Whether an entry is long or short, retype it exactly.

════════

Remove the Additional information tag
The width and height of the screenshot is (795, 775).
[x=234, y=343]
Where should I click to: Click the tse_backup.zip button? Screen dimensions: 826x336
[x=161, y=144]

════════

## RESPONSE
Remove the Additional information tag
The width and height of the screenshot is (795, 775).
[x=234, y=343]
Where should I click to: Click the tse_backup.zip button? Screen dimensions: 826x336
[x=161, y=144]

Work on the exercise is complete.